Academic background
- Alma mater: University of Vienna

Academic work
- Discipline: Classical archaeology; Mycenology
- Institutions: University of Freiburg; Austrian Academy of Sciences

= Birgitta Eder =

Austrian historian

Birgitta Eder is an Austrian archaeologist and Mycenologist. She is the director of the Austrian Archaeological Institute at Athens.

== Education ==
Eder studied ancient history and classical archaeology at the University of Vienna from 1980 until 1986, followed by postgraduate study at University College London in 1988/89. She completed her PhD at the University of Vienna in 1995. During this period she also worked as a research assistant in the Mycenaean Commission of the Austrian Academy of Sciences.

== Career ==
Eder held an APART-Stipendum (Austrian Programme for Advanced Research and Technology) at the Austrian Academy of Sciences from 1998 until 2000. In 1997, she participated in the German Archaeological Institute excavation at Olympia. From 2001 until 2007, she continued to work as a researcher at the Mycenaean Commission of the Austrian Academy of Sciences. In 2007, she joined the department of Classical Archaeology of the Institute of Archaeological Science at the University of Freiburg. In 2013, she returned to the Austrian Academy of Sciences, where she worked as a researcher in the Institute for Oriental and European Archaeology, and from 2014 was the director of the Mycenaean Aegean research group. In 2018, she was awarded a habilitation at TU Darmstadt for the work Elis und Olympia: Die Genese zweier Zentren einer Landschaft ("Elis and Olympia: Genesis of two centres of a landscape"). In the same year, she was a visiting fellow at Merton College, Oxford.
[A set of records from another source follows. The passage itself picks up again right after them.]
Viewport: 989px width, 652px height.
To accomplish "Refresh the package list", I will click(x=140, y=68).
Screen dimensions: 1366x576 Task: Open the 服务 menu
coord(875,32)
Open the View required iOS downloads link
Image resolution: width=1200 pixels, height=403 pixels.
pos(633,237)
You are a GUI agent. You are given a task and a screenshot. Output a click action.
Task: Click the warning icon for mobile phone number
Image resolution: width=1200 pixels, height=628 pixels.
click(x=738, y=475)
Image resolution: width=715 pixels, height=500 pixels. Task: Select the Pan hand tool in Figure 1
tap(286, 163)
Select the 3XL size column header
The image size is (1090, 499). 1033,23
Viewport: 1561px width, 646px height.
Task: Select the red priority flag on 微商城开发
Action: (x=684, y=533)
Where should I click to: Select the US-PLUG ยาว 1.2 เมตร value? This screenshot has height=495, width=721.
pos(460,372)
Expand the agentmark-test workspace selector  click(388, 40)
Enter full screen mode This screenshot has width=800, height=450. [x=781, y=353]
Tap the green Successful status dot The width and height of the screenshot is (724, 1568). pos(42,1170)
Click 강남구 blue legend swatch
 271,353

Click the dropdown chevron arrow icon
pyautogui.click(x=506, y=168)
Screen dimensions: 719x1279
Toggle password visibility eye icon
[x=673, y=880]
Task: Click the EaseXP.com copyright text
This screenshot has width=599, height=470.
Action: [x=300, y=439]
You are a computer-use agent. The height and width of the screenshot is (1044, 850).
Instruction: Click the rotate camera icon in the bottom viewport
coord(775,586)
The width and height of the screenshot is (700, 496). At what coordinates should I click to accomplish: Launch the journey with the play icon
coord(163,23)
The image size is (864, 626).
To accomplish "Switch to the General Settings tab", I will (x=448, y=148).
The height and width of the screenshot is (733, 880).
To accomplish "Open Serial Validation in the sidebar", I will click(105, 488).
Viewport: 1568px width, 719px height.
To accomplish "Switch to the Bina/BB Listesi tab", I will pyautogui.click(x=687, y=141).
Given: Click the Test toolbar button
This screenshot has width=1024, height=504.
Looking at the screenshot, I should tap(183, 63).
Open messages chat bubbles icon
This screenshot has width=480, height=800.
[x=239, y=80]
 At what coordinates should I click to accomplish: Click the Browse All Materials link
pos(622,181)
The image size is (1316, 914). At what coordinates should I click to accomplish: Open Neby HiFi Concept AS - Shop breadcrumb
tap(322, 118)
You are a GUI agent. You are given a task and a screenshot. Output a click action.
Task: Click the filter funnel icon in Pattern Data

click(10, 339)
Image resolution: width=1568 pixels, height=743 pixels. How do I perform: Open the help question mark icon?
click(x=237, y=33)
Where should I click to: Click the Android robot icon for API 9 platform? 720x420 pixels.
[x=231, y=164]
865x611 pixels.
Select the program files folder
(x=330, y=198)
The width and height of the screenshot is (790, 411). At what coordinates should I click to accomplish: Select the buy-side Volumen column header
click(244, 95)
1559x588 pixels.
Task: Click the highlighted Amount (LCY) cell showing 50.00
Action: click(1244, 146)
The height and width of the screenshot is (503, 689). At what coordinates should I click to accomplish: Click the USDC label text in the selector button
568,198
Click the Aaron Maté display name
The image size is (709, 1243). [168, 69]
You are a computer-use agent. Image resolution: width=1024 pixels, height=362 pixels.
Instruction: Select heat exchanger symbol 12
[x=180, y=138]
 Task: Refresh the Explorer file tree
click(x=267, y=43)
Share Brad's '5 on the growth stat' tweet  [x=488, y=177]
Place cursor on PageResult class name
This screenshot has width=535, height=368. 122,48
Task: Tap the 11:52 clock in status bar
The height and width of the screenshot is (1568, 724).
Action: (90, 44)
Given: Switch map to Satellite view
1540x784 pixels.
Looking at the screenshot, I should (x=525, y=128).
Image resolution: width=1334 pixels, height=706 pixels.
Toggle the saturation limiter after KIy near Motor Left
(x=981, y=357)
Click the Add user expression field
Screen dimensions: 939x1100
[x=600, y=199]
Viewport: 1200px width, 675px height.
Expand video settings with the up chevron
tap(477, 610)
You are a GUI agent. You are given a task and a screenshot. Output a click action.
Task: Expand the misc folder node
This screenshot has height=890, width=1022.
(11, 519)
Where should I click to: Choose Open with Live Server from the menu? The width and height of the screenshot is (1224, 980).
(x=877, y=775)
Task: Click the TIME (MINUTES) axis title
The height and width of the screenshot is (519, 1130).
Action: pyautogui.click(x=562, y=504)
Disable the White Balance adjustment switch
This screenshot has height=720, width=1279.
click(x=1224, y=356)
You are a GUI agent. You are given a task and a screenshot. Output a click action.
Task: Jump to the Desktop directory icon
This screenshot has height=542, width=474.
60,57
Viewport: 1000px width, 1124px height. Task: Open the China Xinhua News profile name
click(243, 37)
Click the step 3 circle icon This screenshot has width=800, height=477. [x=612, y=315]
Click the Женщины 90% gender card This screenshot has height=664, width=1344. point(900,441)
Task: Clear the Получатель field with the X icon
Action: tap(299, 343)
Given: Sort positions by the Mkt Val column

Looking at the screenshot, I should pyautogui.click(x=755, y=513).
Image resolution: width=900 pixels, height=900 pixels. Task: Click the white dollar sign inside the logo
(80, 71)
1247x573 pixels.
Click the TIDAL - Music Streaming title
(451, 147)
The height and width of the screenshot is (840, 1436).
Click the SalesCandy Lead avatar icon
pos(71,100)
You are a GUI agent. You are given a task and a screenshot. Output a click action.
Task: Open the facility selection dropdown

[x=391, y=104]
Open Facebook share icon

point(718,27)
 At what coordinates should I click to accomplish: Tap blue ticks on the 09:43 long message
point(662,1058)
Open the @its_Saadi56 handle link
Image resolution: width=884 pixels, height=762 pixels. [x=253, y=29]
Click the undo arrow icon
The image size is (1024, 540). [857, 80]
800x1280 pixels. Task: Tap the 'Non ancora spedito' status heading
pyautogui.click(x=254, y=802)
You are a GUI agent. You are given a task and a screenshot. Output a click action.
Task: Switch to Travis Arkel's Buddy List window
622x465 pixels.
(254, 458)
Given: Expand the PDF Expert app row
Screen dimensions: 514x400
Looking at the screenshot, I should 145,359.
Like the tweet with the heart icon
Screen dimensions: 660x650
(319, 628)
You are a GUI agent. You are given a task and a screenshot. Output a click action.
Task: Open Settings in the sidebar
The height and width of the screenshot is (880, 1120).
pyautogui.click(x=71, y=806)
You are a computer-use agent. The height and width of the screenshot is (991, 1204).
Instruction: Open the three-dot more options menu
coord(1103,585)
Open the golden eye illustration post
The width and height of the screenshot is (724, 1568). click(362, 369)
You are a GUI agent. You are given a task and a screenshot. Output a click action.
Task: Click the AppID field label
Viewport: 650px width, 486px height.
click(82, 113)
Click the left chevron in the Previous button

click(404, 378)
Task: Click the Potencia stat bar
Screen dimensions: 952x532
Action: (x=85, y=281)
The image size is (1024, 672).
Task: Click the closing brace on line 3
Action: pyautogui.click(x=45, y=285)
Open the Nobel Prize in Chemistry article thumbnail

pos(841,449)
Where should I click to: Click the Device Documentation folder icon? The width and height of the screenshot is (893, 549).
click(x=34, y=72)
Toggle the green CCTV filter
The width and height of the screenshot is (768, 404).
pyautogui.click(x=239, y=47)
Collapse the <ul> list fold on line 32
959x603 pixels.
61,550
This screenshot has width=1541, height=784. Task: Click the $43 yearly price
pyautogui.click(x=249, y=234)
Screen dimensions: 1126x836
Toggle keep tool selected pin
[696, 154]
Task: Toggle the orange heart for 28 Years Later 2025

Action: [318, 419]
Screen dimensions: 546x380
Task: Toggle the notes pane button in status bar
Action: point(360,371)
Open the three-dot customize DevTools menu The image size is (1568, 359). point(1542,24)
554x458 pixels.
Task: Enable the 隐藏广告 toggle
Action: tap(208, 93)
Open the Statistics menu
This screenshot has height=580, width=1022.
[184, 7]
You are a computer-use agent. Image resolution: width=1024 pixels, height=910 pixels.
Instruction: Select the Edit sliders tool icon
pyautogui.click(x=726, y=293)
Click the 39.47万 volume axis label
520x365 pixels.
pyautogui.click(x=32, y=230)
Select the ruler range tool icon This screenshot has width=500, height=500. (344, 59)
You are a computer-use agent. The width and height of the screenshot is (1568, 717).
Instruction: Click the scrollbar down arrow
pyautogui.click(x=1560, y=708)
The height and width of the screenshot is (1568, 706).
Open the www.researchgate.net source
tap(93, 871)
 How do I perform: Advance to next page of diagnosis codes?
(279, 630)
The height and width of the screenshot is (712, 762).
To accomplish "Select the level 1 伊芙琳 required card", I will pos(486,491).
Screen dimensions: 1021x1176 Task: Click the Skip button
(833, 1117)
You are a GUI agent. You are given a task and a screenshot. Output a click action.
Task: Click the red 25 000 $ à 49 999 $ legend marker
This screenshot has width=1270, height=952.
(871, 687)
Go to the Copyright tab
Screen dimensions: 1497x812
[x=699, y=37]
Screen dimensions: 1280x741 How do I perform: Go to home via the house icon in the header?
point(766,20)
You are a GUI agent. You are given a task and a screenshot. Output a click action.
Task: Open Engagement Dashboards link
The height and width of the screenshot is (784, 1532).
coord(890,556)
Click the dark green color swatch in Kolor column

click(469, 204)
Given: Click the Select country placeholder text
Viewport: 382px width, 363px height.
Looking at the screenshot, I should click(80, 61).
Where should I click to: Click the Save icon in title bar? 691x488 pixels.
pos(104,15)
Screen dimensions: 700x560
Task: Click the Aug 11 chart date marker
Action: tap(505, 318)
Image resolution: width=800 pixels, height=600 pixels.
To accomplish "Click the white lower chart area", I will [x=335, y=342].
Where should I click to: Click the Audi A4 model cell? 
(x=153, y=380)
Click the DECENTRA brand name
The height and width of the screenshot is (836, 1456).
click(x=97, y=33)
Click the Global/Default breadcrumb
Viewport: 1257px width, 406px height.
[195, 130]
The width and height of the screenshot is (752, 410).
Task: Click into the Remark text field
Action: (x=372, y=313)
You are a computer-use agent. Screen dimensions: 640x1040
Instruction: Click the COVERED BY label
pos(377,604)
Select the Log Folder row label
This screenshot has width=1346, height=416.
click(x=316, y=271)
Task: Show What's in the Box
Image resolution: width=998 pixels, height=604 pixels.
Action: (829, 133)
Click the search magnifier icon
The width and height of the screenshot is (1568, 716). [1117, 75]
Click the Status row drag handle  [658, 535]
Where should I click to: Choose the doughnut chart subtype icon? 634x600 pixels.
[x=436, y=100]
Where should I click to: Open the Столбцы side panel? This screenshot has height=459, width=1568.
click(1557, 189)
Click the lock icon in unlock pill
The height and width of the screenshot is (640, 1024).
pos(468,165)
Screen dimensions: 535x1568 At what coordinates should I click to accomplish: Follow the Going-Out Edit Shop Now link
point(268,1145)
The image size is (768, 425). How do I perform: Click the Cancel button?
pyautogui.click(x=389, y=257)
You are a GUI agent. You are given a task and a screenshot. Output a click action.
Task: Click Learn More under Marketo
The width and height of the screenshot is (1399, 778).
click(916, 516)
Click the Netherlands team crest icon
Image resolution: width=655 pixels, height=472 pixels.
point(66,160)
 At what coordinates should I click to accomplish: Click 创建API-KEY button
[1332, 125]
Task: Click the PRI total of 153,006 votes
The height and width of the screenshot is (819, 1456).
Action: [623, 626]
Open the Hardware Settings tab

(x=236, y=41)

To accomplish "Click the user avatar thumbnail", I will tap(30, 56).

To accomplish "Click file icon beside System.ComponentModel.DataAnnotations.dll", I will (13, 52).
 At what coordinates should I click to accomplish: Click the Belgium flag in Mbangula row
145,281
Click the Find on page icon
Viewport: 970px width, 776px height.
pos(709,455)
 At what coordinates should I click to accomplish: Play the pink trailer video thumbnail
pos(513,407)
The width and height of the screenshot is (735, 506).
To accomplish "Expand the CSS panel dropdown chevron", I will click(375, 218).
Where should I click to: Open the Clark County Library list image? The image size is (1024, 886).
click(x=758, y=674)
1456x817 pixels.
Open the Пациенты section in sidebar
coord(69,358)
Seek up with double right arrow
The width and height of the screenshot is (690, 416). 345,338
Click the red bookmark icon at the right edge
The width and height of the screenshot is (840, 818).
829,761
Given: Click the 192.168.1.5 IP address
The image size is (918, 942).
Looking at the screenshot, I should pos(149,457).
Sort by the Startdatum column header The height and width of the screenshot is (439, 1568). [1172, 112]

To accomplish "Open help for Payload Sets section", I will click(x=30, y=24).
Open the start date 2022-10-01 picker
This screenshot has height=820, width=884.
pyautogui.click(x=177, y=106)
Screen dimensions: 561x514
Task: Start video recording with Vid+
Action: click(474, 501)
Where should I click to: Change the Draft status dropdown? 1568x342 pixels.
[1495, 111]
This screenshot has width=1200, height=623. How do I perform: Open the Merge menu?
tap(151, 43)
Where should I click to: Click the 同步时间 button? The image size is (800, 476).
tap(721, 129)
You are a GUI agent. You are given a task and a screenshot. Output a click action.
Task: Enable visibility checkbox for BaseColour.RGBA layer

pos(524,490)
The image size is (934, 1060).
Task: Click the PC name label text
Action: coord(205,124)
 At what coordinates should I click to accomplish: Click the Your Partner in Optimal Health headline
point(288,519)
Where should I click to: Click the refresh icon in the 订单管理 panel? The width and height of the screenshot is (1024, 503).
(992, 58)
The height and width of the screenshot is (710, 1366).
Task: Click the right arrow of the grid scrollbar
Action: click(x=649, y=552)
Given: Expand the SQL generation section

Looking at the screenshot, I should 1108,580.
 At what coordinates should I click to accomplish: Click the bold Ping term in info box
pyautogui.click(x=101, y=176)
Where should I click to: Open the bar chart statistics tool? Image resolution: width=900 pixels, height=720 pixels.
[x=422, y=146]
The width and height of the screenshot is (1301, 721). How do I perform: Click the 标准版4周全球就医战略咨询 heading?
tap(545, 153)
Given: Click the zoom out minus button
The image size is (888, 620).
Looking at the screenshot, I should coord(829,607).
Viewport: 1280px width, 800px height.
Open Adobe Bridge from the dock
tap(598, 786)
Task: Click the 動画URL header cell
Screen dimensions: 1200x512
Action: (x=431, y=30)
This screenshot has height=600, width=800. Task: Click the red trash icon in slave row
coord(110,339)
Since 2019, Eder has been the director of the Austrian Archaeological Institute at Athens. She is project leader for excavations at Kakovatos and Kleidi-Samikon (with the Ephorate of Antiquities in Elis, co-director Erofili Kolia) in the Peloponnese.

In February 2020, she gave the Denys Haynes Memorial Lecture at the British Museum.

== Select publications ==
- (1998) Argolis, Lakonien und Messenien vom Ende der mykenischen Palastzeit bis zur Dorischen Einwanderung, Veröffentlichungen der Mykenischen Kommission Band 17.
- (1994) Staat, Herrschaft, Gesellschaft in frühgriechischer Zeit, eine Bibliographie 1978–1991/92, Veröffentlichungen der Mykenischen Kommission Band 14.
- (2001) Die submykenischen und protogeometrischen Gräber von Elis, Bibliothek der Griechischen Archäologischen Gesellschaft zu Athen 209.
- (2004) with Jung, R. "On the Character of Social Relations between Greece and Italy in the 12th/11th C. BC". In eds. E. Greco, R. Laffineur, Emporia. Aegeans in the Central and Eastern Mediterranean. Proceedings of the 10th International Aegean Conference/10e Rencontre égéenne internationale, Athens, Italian School of Archaeology (pp. 14–18).
- (2015) ed. with Regine Pruzsinszky, Policies of Exchange: Political Systems and Modes of Interaction in the Aegean and the Near East in the 2nd Millennium BC, Proceedings of the International Symposium at the University of Freiburg, Institute for Archaeological Studies, 30th May – 2nd June 2012, OREA 2.
- (2015) 'Unus pro omnibus, omnes pro uno: The Mycenaean Palace System', in F. Ruppenstein, J. Weilhartner (eds.), Tradition and Innovation in the Mycenaean Palatial Polities, Proceedings of an International Symposium held at the Austrian Academy of Sciences, Institute for Oriental and European Archaeology, Aegean and Anatolia Department, Vienna, 1–2 March 2013, Mykenische Studien 34.